Tuesday, November 15, 2016

Novant Charlotte Marathon: Pacers Do It With Consistency.

This year's Charlotte Marathon (formerly Thunder Road Marathon) was my fourth time running the race and third as an official pacer.  Pacing is something I love to do for my running community and frankly, even though this race is local, its course is challenging enough for me not to want to do it unless it's complimentary.  Does that make me cheap or smart?  Maybe both.  Anyway, I signed up to once again pace the first half of the three hour pace group, meaning I would be pacing a 90-minute half, which seems to be a nice default for me as a pacer.  It's quick enough that it's a worthwhile race experience, but enough over my PR to be reliably attainable.  In the Summer and early Fall, I trained through a very rigorous half marathon program that really boosted my speed for that distance and culminated in me obliterating a 15k PR (my target half was cancelled).  Following that, I focused on some high end speed to likewise crush my 5k PR four weeks later.  In hat time period, I only had about 5-6 weeks of marathon-specific training.  With the usual base I have built up, I knew I would have no problem finishing the race with a decent time after my pacing duties were relieved, but part of me was itching to stick to that three hour pace (6:52 minutes/mile) to see how long I could hang on.
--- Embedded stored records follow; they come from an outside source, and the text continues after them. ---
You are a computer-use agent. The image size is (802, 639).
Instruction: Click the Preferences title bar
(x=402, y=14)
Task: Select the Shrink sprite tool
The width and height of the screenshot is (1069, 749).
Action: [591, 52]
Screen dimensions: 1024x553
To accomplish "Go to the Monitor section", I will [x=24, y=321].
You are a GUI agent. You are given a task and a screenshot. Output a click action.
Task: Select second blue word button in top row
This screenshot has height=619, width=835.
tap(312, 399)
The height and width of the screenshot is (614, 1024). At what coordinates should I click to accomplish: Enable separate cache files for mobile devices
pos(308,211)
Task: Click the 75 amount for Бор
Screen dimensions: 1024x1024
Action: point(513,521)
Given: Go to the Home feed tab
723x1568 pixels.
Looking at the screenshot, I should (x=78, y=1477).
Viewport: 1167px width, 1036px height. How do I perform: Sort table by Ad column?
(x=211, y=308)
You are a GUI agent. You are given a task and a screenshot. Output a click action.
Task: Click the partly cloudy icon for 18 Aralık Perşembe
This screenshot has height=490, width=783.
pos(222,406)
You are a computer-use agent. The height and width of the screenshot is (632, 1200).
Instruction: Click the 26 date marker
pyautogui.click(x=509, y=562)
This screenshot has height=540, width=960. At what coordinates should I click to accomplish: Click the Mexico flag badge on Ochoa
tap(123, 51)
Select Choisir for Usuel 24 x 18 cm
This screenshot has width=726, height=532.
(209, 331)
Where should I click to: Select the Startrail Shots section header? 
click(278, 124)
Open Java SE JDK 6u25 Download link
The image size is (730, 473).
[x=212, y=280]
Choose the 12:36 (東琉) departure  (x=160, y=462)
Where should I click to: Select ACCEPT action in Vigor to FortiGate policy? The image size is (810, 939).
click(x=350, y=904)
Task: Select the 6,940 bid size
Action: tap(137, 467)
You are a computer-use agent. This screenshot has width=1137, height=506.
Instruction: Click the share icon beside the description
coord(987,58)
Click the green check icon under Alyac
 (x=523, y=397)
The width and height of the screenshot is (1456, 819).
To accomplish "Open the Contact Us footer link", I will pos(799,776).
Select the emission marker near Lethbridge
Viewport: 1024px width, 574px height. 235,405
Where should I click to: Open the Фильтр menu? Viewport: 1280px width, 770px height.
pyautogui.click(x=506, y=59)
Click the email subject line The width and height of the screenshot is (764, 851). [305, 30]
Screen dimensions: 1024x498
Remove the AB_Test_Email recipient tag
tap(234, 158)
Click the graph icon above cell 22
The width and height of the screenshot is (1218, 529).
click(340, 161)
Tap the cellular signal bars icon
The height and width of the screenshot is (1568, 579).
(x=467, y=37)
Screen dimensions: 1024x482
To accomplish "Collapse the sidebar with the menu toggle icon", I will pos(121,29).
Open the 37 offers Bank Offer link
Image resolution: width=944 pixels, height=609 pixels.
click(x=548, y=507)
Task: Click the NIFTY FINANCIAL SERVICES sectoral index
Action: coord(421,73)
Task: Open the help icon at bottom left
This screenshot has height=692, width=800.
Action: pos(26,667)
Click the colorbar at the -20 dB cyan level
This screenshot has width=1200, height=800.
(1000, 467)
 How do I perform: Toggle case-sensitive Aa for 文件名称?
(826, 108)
You can find me in the right third of the frame in the obnoxiously pink pacer shirt.  I'm right behind Chad Crockford in the JITFO singlet, who would go on to win the marathon.

I noticed many familiar faces at the starting line, including some really fast folks from all around the Charlotte metro area.  Most of those speedsters would speed ahead at the gun and never be seen again.  A good twenty or so people spotted me with Matt L. (my pacing partner) in our conspicuously pink pacer shirts and huddled around us.  Bryan, one of my local training buddies, met up with us intending to break 1:30 for a half marathon PR and tune-up for his focus marathon in January.
When the go signal went off, dozens of people charged ahead.  Some faded back, but it seemed like there were a lot of runners out there running faster than a 1:30 half/3:00 full pace.  As was always the case, we would see many of them again.  With the tall buildings in uptown Charlotte, my GPS watch was jumping around for pace readings, and out of our large group, no two watches said the same thing, so I largely paced by feel.  It worked out well enough; we came to the first mile marker at 6:51.
Somewhere in the first mile.  At least a score of runners were on the 1:30/3:00 bandwagon.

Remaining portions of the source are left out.